タップダンスのフェスティバル「タップ・シティー」

 毎年恒例の、ニューヨークのタップダンスのフェスティバル、「タップ・シティー」が、オン・ブロードウェイ・シアターのThe Dukeで、7月11日から14日まで行われました。ドラム、ベース、ピアノの3人のミュージシャンによる生演奏つきでした。
 私が観た公演は、12日の『タップ・インターナショナルズ』と、14日の『タップ&ソング』でした。
『タップ・インターナショナルズ』では、世界中から参加していて、アフリカ、フィンランド、台湾、ロシア、オーストリア、日本、ブラジル、アメリカ、スペインから来た人たちが踊りました。フィンランド、ロシアのタップも上手だったです。
マックス・ポラック
オーストリアのマックス・ポラックと日本の岩堀ちか子がペアで、ルンバのリズムでタップを踊りましたが、これも面白かったです。アメリカ人の4人組の、バンジョー音楽にのったタップもものすごく上手で、アメリカらしくてよかったです。ブラジルのダンサーは、すごくオデブなのにカーニバルの格好で頭の上にはたくさんのフルーツの飾りをのせてでてきて、それだけでも客席は笑いの渦になっていました。オデブなのに動きが軽やかで、タップは上手でした。

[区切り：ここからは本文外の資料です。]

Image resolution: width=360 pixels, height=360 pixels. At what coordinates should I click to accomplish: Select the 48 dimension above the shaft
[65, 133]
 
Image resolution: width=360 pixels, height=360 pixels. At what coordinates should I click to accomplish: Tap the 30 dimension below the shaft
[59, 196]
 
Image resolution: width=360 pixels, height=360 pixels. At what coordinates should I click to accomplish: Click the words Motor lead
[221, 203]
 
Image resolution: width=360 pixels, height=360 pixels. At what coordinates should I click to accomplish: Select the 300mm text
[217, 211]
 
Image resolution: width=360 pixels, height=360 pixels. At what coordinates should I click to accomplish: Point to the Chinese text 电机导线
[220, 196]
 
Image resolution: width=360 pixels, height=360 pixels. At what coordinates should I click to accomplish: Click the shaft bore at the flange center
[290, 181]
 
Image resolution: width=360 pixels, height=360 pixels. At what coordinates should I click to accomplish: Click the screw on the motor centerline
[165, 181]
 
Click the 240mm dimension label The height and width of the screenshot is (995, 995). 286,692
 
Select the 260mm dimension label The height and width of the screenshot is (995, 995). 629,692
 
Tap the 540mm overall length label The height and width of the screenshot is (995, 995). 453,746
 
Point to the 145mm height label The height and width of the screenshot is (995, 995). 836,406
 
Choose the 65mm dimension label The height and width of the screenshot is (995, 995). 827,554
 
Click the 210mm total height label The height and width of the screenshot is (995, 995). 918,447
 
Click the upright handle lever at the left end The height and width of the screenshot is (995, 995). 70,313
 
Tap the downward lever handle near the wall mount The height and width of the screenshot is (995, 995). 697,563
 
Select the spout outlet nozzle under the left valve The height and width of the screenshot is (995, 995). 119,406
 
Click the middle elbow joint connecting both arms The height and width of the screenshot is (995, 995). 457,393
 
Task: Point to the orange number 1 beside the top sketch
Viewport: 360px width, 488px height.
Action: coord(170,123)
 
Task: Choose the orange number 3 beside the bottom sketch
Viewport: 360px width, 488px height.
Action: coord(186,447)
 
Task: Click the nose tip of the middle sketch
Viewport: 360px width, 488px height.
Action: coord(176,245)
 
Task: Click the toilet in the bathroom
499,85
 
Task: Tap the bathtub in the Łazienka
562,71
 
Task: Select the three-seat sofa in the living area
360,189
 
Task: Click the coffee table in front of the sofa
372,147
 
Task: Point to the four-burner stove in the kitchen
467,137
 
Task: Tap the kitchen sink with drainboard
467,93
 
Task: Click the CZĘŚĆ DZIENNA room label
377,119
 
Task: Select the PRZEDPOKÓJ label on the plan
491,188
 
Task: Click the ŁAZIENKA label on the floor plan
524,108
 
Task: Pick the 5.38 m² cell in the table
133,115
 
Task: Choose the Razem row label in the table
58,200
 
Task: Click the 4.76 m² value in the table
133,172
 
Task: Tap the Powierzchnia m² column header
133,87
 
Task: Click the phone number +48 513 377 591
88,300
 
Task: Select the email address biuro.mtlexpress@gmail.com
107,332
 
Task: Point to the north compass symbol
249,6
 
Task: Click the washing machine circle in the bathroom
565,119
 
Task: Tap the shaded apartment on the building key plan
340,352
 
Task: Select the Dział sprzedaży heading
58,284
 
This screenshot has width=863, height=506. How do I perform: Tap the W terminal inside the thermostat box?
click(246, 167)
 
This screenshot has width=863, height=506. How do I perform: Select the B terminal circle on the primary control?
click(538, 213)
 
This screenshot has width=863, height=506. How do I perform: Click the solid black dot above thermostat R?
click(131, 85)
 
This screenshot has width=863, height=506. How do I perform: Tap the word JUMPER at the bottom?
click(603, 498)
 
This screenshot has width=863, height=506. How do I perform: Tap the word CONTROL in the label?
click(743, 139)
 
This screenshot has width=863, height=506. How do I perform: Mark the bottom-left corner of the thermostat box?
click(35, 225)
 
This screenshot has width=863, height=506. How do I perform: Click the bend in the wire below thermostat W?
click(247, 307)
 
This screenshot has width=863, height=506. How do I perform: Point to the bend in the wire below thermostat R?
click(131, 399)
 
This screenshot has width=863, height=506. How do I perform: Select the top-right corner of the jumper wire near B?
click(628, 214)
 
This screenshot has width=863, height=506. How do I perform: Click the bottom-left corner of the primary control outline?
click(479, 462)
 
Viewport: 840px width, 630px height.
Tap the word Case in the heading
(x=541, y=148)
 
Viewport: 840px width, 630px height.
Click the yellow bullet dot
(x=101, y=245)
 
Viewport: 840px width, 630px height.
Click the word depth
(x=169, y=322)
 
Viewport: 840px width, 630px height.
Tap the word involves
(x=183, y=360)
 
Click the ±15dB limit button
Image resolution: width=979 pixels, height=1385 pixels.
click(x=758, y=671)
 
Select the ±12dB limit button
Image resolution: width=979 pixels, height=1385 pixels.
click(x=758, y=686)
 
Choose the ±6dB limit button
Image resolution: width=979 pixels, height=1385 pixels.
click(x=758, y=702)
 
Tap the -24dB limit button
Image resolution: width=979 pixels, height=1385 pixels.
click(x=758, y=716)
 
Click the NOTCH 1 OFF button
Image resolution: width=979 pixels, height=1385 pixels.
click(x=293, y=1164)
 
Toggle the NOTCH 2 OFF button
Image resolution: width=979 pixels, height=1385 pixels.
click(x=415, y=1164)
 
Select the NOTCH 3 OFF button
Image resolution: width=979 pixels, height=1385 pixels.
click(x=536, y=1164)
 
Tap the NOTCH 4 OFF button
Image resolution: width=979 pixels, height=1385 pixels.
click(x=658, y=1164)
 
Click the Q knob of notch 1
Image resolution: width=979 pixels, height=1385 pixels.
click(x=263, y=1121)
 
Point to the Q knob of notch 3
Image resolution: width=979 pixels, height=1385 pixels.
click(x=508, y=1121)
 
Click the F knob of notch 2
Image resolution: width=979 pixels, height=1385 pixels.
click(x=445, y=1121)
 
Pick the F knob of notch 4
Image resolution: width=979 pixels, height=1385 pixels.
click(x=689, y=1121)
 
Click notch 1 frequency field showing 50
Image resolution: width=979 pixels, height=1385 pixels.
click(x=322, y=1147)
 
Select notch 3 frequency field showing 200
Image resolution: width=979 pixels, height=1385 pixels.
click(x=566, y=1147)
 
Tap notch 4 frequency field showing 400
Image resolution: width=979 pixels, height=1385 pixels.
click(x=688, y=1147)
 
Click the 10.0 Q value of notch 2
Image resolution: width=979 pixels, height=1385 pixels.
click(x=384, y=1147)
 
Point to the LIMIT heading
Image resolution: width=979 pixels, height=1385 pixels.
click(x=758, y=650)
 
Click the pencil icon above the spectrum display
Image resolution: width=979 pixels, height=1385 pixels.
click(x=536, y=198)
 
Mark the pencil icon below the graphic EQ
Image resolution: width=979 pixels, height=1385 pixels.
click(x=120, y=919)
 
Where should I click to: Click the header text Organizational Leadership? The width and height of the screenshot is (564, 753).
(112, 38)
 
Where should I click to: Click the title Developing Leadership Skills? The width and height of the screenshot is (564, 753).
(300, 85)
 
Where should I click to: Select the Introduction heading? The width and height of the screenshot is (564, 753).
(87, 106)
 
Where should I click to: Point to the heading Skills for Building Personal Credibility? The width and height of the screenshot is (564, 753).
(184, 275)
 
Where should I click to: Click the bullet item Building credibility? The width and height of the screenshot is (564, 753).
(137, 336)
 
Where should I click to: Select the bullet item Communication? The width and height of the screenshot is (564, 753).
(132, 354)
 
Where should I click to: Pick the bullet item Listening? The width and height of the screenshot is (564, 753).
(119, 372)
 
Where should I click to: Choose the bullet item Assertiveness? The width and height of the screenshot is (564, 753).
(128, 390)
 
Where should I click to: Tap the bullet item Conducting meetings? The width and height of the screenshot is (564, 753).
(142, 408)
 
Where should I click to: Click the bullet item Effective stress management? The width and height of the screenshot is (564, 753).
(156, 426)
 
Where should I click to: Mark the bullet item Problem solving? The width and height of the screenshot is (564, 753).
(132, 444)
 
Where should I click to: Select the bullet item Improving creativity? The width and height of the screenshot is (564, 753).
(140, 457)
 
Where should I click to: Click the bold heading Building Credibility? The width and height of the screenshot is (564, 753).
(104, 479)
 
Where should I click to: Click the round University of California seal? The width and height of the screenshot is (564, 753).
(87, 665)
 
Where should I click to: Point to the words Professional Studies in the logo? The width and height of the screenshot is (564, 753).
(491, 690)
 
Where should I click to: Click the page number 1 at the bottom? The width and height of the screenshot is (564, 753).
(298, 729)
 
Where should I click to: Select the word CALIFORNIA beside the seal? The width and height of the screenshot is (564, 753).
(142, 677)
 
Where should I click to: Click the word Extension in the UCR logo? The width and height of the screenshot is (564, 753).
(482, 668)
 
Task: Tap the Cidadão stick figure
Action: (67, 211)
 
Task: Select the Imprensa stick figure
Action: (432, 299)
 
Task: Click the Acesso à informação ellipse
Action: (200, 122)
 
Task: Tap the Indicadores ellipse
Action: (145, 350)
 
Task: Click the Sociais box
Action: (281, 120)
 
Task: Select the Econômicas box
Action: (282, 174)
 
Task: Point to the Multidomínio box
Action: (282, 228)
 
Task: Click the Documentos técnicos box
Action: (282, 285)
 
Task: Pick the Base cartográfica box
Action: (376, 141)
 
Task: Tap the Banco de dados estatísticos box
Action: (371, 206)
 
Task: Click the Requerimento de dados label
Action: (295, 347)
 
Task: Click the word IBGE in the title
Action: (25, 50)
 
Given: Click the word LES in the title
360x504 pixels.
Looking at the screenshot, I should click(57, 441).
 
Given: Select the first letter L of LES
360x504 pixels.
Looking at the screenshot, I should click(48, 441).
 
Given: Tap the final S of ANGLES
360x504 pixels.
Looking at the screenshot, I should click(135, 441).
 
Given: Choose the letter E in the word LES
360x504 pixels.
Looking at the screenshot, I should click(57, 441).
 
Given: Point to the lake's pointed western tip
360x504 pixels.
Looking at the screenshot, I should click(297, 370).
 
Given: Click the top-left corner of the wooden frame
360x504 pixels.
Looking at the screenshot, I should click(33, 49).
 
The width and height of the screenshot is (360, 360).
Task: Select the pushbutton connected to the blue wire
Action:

日本からは、熊谷和徳もいるZENという4人組(男性3人、女性1人)が出ました。みんな、上手でした。振付はDerick.K.Grantです。Derickはダンススタジオのステップスでもタップを教えている方です。

熊谷和徳
さて、トリを飾ったのは、日本から来た熊谷和徳です。これは、一番抜きん出ていて、すごかったです。みんな、客席の黒人たちも、口をポカンと開けて、呆然として見つめていました。すごい才能ですね。振付も熊谷自身によるもので、おそらく即興でしょう。バックのジャズの生演奏にあわせて踊りました。彼の踊りは、セヴィオン・グローバーの影響をとても受けていますが、彼自身の個性もすごくあって、世界的レベルにいっていると思いました。リズムの強弱のコントロールも、とても正確です。彼は、ニューヨークでも十分実力を発揮してやっていけることでしょうけれど、現在は日本に帰国して、東京で活動しているのですね。熊谷のタップは、すごいです。ぜひ、日本にいる皆様も、一度は生で観劇してみてください。きっとあなたもタップをやりたくなってしまうことでしょう。熊谷の今後の活躍も期待しています。